→ Problem description: Pictures aside, restate the records below exactly as written.

→ Listed entries:
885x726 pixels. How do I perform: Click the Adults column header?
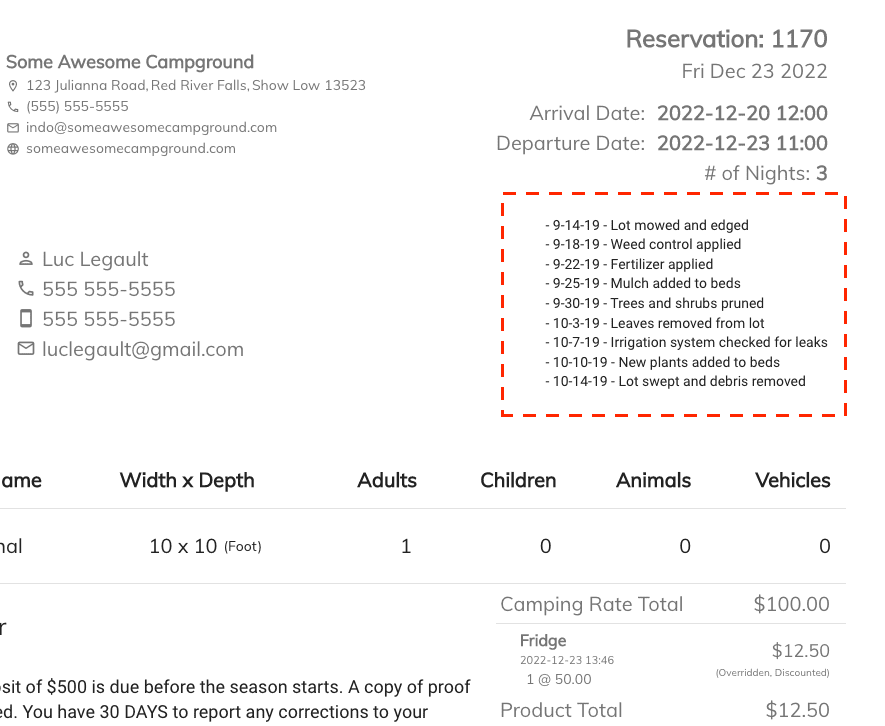pos(387,480)
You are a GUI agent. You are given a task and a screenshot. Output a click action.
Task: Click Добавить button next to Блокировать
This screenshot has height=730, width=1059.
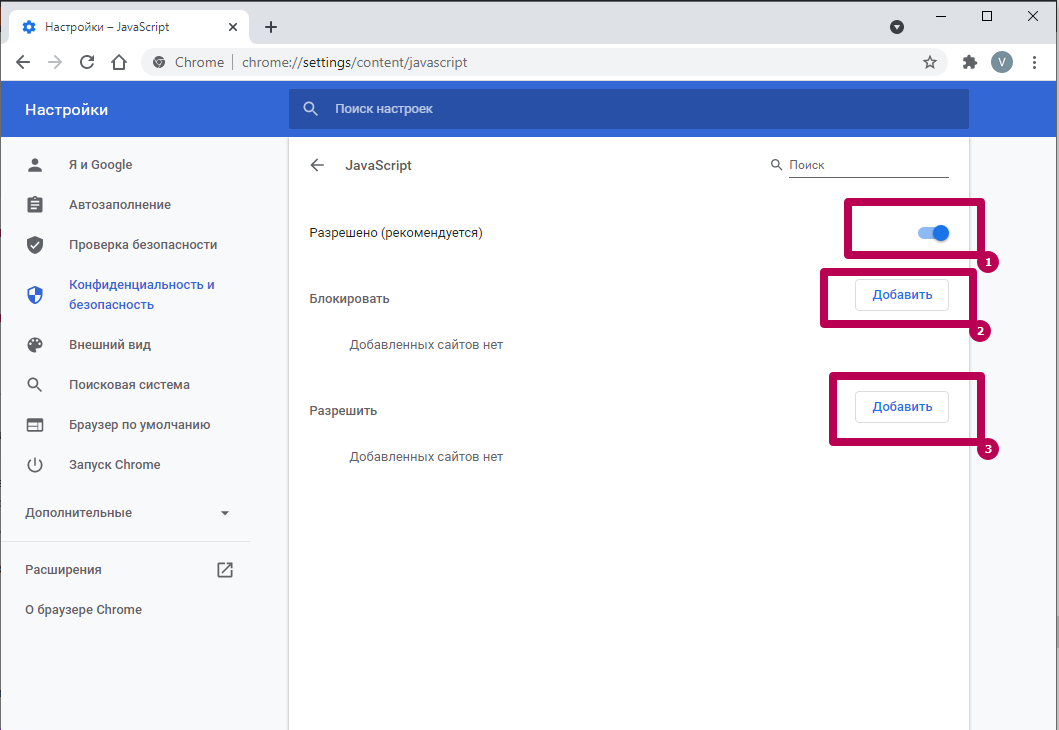coord(901,295)
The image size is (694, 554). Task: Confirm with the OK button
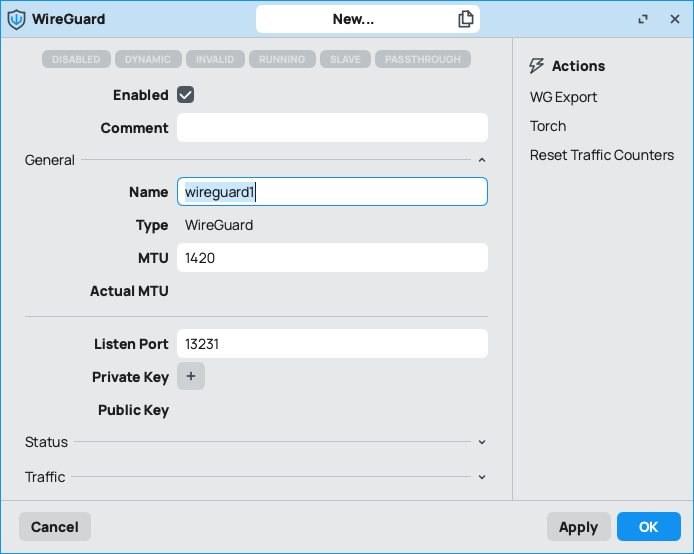tap(648, 527)
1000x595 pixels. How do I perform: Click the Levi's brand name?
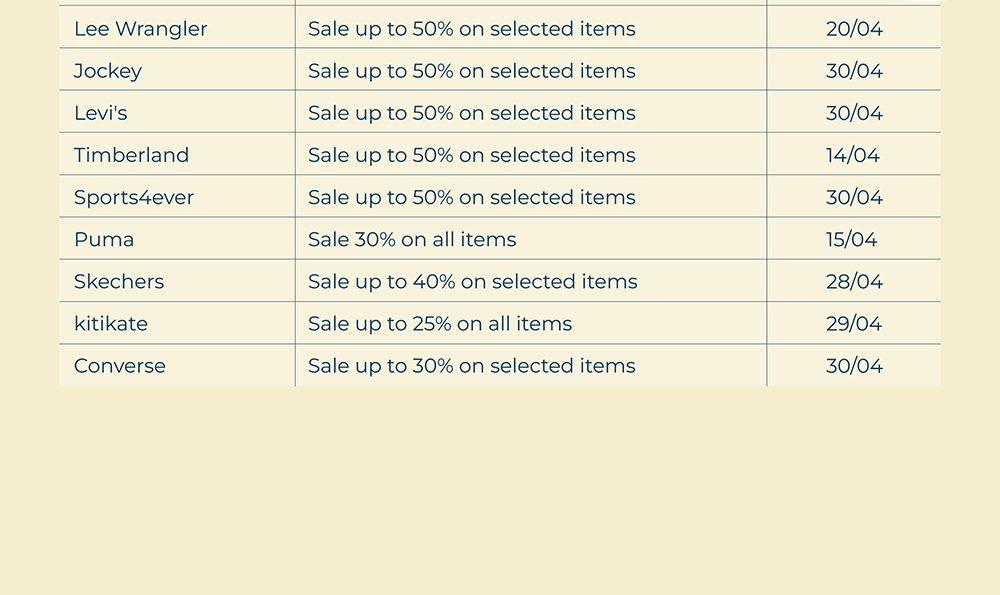(101, 113)
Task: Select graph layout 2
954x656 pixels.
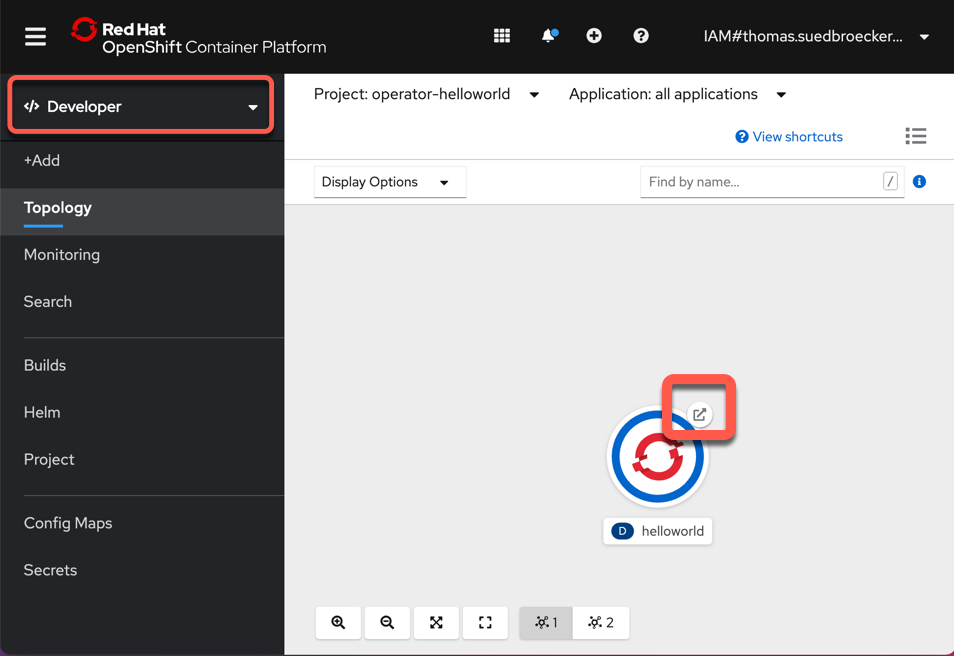Action: click(601, 623)
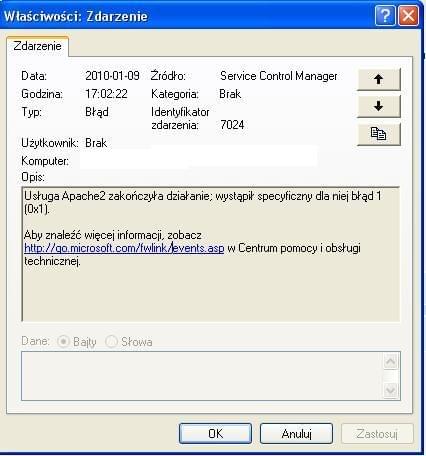
Task: Go to previous event with up arrow
Action: pos(379,79)
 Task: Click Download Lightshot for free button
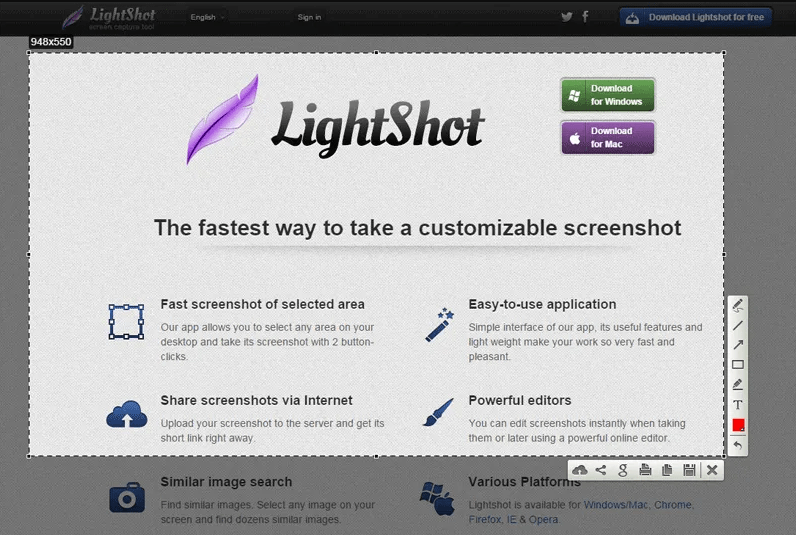tap(696, 17)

→ Problem solution:
885x726 pixels. How do I perform: Click the Adults column header?
pos(387,480)
You are a GUI agent. You are given a task and a screenshot. Output a click action.
Task: Click Добавить button next to Блокировать
This screenshot has height=730, width=1059.
coord(901,295)
The image size is (694, 554). Task: Confirm with the OK button
tap(648, 527)
1000x595 pixels. How do I perform: Click the Levi's brand name?
(101, 113)
Task: Select graph layout 2
954x656 pixels.
Action: click(601, 623)
Task: Go to previous event with up arrow
Action: pos(379,79)
 Task: Click Download Lightshot for free button
tap(696, 17)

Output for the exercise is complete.